(Provided passage)
..............................

Ecofriendly groceries: CO2 prices in Godot gameengine

During this summer i have ended my masters with a thesis covering an important topic, the climate emergency that threatens our survival, and that we should face with all our might.

To cover this, i chose to focus on the ad-hominem argument in eating habits: “if you eat this and that, you surely don’t take the crisis seriously” or “the customers just have to call for the change”. As you can see from the way I phrased it, I do not see much positive in those words. Because it was like that, i wanted to work on it so hard, that these phrases would lose their meaning when the granularity of those questions shines through, and in case of “the customers just have to call for the change”, that the customers would get as much Data to be head to head with their opponent in data at their grasp.

But would you recommend eating Vegan?

This is exactly the question that is used far too often, do discredit a Person based on their eating habits. Looking on it closely, only looking at the CO2 equivalent Impact of Meat and Milk-based Products appart from the moral and health based aspects, the Question gets more and more complex. During winter, a tomato-salad from a heated greenhouse with flown-in avocado might be far worse than a pork-steak. In the Summer the same salad might be better, also, rice on the side might be as problematic as a chicken from the Ecofriendly Farmer. And if the crossaint gets far worse than the currywurst due to the butter used, the problem shows a granularity far exceeding the one seen on first sight, rendering the rule of thumb “Better eat less meat for the environment” unusable. Here it takes numbers.

It takes numbers to set priorities, because we all know what is at stake here. I do not need to explain any of this to anyone anymore. However these tools to face climate change are something, the Industry will likely not be giving away out of good will.

So what should I consider?

If you want to help the environment, a CO2 Price for the items in store might be interesting. Maybe even reliable Seals like the EU-Bio or the Fairtrade seal. The people usually know what to look for, the 50% people claiming to use the Bio seal show that. However they don’t allways have it in their Mind, the Marketshare of 5% for Bio food shows this. Especially when you see eco-friendly People, that trust their favorite Ecofriendly Shop owner, buy their Bananas there and do not notice that these Bananas have no Fairtrade seal compared to the cheaper ones in the supermarket next door.

..............................

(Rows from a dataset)
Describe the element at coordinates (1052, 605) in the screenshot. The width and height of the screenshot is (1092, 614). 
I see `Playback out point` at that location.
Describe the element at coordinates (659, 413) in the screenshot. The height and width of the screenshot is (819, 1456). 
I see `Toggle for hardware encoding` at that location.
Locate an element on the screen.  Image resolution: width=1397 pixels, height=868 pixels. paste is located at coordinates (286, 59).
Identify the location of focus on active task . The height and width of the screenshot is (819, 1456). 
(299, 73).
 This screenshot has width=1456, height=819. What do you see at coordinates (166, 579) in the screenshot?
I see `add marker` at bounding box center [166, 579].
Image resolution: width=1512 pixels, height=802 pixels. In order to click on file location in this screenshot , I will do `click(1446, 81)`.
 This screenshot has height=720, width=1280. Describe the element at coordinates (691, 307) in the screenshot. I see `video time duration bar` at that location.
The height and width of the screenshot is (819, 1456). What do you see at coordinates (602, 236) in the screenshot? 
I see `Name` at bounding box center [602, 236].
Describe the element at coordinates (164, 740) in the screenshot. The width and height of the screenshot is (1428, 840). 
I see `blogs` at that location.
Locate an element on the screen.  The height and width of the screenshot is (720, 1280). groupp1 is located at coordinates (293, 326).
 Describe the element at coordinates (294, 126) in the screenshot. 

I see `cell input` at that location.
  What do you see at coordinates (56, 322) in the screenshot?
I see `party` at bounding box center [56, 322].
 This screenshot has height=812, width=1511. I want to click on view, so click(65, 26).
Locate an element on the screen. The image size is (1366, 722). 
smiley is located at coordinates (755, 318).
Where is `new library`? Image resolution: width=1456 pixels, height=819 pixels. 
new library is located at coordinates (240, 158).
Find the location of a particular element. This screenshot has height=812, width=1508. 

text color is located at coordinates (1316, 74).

..............................

(Problem requirements)
Decide whether each statement agrees with the grocery CO2 post, answering yes or no and quoting the deciding words of the post: 1. A winter tomato salad from a heated greenhouse with flown-in avocado might be worse than a pork steak. 2. Bio food has a market share of 50%. 3. The author considers the rule of thumb about eating less meat reliable. The listing is separate material with no connection to the post.

(Answer for this exercise)
1. Yes: "During winter, a tomato-salad from a heated greenhouse with flown-in avocado might be far worse than a pork-steak."
2. No: "the Marketshare of 5% for Bio food shows this."
3. No: "rendering the rule of thumb “Better eat less meat for the environment” unusable."